─── Text block

# How long does Sunbrella last?



## CapnRon47 (Jul 29, 2007)

I have a 20 year old boat (we recently purchased). It has Sunbrella sail covers, bimini, dodger, etc. The material seems fine, but the zippers, snaps, some stitching and piping are starting to separate. Is it worth replacing the failing items or should I assume the materials will start to fail soon also and need replacing?

The previous owner had the boat stored indoors for the New England winters, so it has only seen 20 years of summer weather. We now have the boat in NC where it will be exposed all year long, I assume the summer sun is the worst enemy to the material down here.

The Sunbrella still sheds water and looks ok, but how long should I expect it to last? I have looked up the cleaning and retreating process (303 High Tech Fabric Guard) which is something I will do. I am trying to determine is it worth repairing what I have.

Cheers


----------



## Wiley1 (Jul 20, 2009)

Ron, my wife had a canvas business for many years, sewing marine canvas, dodgers and such. It is not uncommon for the thread to die before the sunbrella wears out. That being said, if the canvas is dirty or has moss or mold etc. you will be hard pressed to find a shop that will re-sew the seams etc.. It is quite a job to clean a machine and one's shop afterward in order to make a few bucks resewing, installing snaps, lift the dots etc.

If it's clean you shouldn't have any problem finding a place to redo and repair; and yes, it is often worth the effort.

Hope this helps,
Wiley


----------



## roline (Apr 7, 2000)

My covers on the 525 were 15 yrs old when I decided to remove then and throw them in a large washing machine to remove the green stuff. After an hour I pulled out a cover kit, all the seams had let loose, but they were back to the original color. The green stuff must have been holding it together.....
I spent a couple hours sewing them back together and sprayed on several coats scotch-guard prior to returning them to the boat. That was 6 yrs ago and they are still going strong.


----------



## bottleinamessage (Aug 6, 2007)

Ours was a dark blue color. The stitching rotted after about 5 years in, first TX then Bahamas hot sun. We took it all down and resewed it. Now, after spraying the fabric numerous times with 303 waterproofing, we're replacing it all. The fabric had basically "worn, sundamaged, threadbare (not from chafe).


----------



## capttb (Dec 13, 2003)

Royal Blue (the old one with black threads) at 10 years in year round calif. sun had it restitched, new leather gaskets etc. Now 5 years later the material has rotted on top of boom from sun exposure, I think it was only $60 so it worked ok in this case.


----------



## 14432 (Oct 24, 2006)

If the cloth is still ok, shedding water and not getting thread-bare the repairing is definitely worth it. Using a UV resistant thread will cost a little more but is worth it in the long run. Following is an excerpt from the Sailrite website:

Tenara (Gore-Tex) is the most durable outdoor thread ever produced. It has a lifetime warranty, even in tropical environments. Other threads fail after 3 to 5 years in the sun, this 100% PTFE fiber commonly known as Teflon thread will not. There is no better canvas sewing thread on the market for longevity.

──────
─── Stored records

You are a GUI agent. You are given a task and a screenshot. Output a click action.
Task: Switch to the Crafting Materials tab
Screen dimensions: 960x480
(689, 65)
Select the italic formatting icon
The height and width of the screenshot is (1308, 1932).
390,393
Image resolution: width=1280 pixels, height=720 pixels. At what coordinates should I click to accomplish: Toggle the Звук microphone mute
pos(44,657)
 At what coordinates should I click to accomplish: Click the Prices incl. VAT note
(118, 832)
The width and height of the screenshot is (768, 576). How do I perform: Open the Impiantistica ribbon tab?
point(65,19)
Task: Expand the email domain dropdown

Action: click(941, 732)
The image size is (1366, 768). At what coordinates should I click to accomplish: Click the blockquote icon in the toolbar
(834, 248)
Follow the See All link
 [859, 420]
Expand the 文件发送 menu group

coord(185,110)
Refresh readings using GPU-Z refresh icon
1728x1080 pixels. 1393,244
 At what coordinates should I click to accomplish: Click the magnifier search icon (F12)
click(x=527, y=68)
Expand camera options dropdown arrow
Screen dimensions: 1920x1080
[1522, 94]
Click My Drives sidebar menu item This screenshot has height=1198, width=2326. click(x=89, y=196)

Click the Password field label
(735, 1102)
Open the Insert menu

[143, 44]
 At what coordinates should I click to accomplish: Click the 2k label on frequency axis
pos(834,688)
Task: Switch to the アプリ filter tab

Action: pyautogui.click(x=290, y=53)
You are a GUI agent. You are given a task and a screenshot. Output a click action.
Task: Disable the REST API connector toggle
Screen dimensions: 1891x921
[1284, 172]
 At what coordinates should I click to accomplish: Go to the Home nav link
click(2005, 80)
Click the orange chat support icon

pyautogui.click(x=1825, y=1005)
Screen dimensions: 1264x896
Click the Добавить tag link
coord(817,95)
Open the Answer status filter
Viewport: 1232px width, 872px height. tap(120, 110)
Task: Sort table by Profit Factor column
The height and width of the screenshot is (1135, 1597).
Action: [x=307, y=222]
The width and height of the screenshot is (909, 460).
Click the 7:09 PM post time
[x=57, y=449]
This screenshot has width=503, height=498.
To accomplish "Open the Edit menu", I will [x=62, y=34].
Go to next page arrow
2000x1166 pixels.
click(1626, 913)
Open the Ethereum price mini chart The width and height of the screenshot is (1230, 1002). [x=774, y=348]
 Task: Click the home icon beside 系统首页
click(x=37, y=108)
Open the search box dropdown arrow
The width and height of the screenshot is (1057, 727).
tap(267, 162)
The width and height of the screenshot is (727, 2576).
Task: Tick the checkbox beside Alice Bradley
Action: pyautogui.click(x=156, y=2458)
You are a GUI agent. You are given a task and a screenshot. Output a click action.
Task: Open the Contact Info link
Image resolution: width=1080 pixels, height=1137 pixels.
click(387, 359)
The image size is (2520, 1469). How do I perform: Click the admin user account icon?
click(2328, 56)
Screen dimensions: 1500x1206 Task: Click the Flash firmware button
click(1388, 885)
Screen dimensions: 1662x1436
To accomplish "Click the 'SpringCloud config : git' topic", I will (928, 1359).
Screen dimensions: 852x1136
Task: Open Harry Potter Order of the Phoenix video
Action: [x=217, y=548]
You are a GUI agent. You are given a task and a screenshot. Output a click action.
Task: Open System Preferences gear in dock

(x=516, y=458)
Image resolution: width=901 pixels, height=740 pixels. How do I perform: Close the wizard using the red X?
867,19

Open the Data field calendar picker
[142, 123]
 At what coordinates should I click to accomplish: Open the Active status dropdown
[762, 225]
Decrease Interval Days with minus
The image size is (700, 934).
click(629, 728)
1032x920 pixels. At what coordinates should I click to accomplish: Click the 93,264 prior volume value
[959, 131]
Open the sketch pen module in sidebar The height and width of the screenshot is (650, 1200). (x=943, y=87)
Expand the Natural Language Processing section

──────

#### What to work on
- a) According to the Sailrite excerpt in the Sunbrella thread, how long do other threads last in the sun?
- b) Transcribe the part of the Sunbrella thread that begins at the words "Ron, my wife" and stops after "the dots etc.".
You won't need the data for this.

#### Solved tasks
- a) 3 to 5 years.

- b)
Ron, my wife had a canvas business for many years, sewing marine canvas, dodgers and such. It is not uncommon for the thread to die before the sunbrella wears out. That being said, if the canvas is dirty or has moss or mold etc. you will be hard pressed to find a shop that will re-sew the seams etc.. It is quite a job to clean a machine and one's shop afterward in order to make a few bucks resewing, installing snaps, lift the dots etc.